§56.1 Generally
The Case : Clabo v. Great American Resorts, Inc., 121 S.W.3d 668 (Tenn. Ct. App. 2003).
The Basic Facts: Plaintiff sued for nuisance caused by water flow issues arising after defendant developed adjoining property.
The Bottom Line:
- "'A nuisance has been defined as anything which annoys or disturbs the free use of one's property, or which renders its ordinary use or physical occupation uncomfortable.'' Pate v. City of Martin, 614 S.W.2d 46, 47 (Tenn. 1981). A nuisance is either temporary or permanent and the law in Tennessee is well settled as to the proper measure of damages for each category." 121 S.W.3d at 671.
- "A temporary nuisance is defined as:
[one] which can be corrected by the expenditure of labor or money . . . . Where the nuisance is temporary, damages to property affected by the nuisance are recurrent and may be recovered from time to time until the nuisance is abated. 'The measure of such damages [is] the injury to the value of the use and enjoyment of the property, which may be measured to a large extent by the rental value of the property, and extent that rental value is diminished.
Id. at 48 (citations omitted). Accord, e.g., Nashville v. Comar, 12 S.W. 1027, 1030 (Tenn. 1889); Harmon v. Louisville, New Orleans & Texas R.R. Co., 11 S.W. 703, 704 (Tenn. 1889); Pryor v. Willoughby, 36 S.W.3d 829, 831 (Tenn. Ct. App. 2000); Hayes v. City of Maryville, 747 S.W.2d 346, 350 (Tenn. Ct. App. 1987); City of Murfreesboro v. Haynes, 82 S.W.2d 236, 238 (Tenn. Ct. App. 1935)." Id. - "A permanent nuisance is one that is 'presumed to continue indefinitely, and is at once productive of all the damage which can ever result from it . . . .' Caldwell v. Knox Concrete Prods., Inc., 391 S.W.2d 5, 11 (Tenn. Ct. App. 1964). The proper measure of damages for a permanent nuisance is 'the injury to the fee or permanent value of the property . . . .' Louisville & Nashville Terminal Co. v. Lellyett, 85 S.W. 881, 890 (Tenn. 1905).
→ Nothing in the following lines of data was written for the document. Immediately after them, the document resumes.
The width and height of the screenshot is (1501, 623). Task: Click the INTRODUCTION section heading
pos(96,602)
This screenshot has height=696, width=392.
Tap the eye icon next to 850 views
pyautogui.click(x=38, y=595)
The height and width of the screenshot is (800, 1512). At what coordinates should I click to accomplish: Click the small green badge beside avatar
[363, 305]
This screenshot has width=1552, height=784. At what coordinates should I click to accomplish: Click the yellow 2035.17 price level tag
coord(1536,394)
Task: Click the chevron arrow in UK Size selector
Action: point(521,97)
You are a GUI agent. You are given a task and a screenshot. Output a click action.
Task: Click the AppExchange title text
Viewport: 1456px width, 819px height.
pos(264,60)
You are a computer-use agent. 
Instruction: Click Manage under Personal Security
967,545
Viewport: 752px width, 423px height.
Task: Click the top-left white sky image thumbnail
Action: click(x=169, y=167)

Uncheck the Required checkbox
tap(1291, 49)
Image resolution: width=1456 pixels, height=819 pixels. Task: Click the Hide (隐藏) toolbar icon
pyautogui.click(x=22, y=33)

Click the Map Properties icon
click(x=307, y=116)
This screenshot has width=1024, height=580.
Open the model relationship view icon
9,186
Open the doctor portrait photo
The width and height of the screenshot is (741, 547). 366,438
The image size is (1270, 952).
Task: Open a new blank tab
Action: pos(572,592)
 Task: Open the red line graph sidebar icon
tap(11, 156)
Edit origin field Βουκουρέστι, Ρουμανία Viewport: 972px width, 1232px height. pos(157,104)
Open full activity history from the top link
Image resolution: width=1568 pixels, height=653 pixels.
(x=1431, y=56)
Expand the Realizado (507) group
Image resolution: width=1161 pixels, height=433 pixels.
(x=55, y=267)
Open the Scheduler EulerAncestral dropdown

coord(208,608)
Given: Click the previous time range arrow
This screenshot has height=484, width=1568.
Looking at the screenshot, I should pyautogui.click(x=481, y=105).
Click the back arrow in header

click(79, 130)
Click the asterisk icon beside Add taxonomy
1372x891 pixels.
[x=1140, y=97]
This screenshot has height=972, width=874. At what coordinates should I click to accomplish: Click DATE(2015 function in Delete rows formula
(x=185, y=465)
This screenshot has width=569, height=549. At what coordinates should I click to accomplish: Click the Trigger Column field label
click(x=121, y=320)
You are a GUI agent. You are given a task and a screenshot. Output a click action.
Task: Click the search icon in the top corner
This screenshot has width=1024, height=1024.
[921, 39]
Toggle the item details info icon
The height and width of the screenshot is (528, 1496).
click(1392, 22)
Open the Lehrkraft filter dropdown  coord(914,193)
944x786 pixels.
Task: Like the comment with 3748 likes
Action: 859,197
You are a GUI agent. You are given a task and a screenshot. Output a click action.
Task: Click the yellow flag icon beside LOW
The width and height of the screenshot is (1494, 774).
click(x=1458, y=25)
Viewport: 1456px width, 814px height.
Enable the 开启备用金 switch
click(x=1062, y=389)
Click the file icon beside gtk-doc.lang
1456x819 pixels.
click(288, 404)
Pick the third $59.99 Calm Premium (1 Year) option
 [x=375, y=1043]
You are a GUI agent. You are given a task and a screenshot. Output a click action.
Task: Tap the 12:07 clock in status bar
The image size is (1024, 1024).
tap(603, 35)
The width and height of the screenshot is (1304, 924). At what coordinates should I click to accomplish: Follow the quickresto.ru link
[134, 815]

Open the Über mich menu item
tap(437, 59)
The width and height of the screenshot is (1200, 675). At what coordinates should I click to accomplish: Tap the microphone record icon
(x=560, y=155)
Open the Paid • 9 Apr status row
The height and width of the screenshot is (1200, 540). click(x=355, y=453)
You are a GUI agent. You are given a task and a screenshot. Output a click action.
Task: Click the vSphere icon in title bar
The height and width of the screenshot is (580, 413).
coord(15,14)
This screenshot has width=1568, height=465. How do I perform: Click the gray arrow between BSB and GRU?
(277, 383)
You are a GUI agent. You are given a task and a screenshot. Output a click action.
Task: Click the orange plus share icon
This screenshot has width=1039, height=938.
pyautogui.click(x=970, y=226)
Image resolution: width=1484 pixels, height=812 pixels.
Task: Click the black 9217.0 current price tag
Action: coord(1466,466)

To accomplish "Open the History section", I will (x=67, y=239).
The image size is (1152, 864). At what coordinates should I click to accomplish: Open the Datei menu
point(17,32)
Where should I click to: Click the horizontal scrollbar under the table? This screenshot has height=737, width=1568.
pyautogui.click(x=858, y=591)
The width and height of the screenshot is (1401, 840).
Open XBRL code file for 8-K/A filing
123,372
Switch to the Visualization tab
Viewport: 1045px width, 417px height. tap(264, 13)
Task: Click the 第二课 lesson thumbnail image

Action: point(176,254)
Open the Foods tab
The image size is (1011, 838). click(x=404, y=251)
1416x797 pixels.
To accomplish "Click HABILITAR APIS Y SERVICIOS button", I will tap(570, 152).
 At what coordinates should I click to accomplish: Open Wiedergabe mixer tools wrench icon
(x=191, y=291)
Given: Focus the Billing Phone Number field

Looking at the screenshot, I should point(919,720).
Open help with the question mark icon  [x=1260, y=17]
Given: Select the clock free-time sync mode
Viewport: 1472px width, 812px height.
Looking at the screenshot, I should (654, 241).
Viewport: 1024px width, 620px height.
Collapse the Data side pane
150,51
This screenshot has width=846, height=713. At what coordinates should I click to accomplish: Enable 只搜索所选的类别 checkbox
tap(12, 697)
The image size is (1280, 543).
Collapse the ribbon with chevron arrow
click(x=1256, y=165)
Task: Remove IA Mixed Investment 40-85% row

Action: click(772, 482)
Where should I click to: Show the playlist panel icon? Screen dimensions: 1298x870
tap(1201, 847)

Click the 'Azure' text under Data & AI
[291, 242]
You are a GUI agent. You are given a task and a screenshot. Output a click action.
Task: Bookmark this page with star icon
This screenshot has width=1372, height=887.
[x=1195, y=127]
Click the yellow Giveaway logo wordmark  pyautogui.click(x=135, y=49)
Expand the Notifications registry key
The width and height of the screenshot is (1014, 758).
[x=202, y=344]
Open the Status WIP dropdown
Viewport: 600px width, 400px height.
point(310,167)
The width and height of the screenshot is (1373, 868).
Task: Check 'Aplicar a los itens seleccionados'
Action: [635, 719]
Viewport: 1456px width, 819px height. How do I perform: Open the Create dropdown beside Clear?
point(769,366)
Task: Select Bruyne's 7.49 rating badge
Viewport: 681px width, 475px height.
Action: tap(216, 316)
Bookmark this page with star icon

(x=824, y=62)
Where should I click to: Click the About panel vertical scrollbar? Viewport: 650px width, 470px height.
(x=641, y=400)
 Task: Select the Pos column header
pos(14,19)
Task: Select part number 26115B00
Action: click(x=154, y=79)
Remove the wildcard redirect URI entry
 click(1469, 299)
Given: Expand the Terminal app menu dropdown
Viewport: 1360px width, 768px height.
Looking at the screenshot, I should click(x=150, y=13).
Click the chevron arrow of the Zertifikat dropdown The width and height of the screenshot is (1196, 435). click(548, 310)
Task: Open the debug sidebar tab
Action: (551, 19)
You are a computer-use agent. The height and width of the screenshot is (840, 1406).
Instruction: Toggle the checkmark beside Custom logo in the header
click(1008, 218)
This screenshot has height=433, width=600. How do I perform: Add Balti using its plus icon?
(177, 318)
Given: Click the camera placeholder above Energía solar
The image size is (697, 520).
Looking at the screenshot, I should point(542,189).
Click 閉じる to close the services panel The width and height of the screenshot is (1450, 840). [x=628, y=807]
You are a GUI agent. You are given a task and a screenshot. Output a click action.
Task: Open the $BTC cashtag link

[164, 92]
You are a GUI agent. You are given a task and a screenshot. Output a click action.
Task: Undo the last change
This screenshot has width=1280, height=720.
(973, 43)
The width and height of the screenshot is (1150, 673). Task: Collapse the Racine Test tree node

Accord, e.g., Harmon, 11 S.W. at 704; City of Murfreesboro, 82 S.W.2d at 238." Id.
- "As this Court has noted, neither definition of nuisance is entirely satisfactory because 'nearly every nuisance could be abated by the devotion of enough time and money to it; and a permanent improvement to property may, in conjunction with the forces of nature, cause harm only periodically.'Kearney v. Barrett, No. 01-A-01-9407-CH-00356, 1995 Tenn. App. LEXIS 4, at *5 (Tenn. Ct. App. Jan. 4, 1995), appl. perm. appeal denied April 24, 1995. It is helpful to look, as did older Tennessee cases, at 'whether the harm resulted from reasonable and lawful operations on the defendant's property . . . . (as opposed to negligent) and still interfered with the use and enjoyment of the plaintiff's property . . . .' Id. If the damages resulting from the nuisance are due to the fact that the defendant is 'negligently operating its property so as to unnecessarily create the damage' and it is within the defendant's power to operate in a non-negligent manner, then the nuisance is temporary. Robertson v. Cincinnati, New Orleans & Texas Pacific Ry. Co., 339 S.W.2d 6, 8 (Tenn. 1960). If, on the other hand, 'the operation is done with due care considering the use thereof, and it is not contemplated that any change in operation will be made, the damage is permanent and the proper measure of damage is the injury to the fee.' Butcher v. Jefferson City Cabinet Co., 437 S.W.2d 256, 259 (Tenn. Ct. App. 1968) (emphasis in original)" Id. at 671-72.
Other Sources of Note: Frank v. Government of City of Morristown , No. E2007-02012-COA-R3-CV, 2008 WL 2938048 (Tenn. Ct. App. Jul. 31, 2008) (recognizing that acts of the government are not nuisances per se unless governmental function is conducted in an unreasonable manner and holding plaintiff failed to establish nuisance absent any finding that the defendant City acted unreasonably in conducting the construction project complained about).
Recent Cases: Wilson v. Ours , No. M2006-02703-COA-R3-CV, 2008 WL 4211117 (Tenn. Ct. App. Sept. 3, 2008) (holding plaintiffs failed to carry their burden of proof on nuisance claim against municipality because they presented no evidence of an inherently dangerous condition).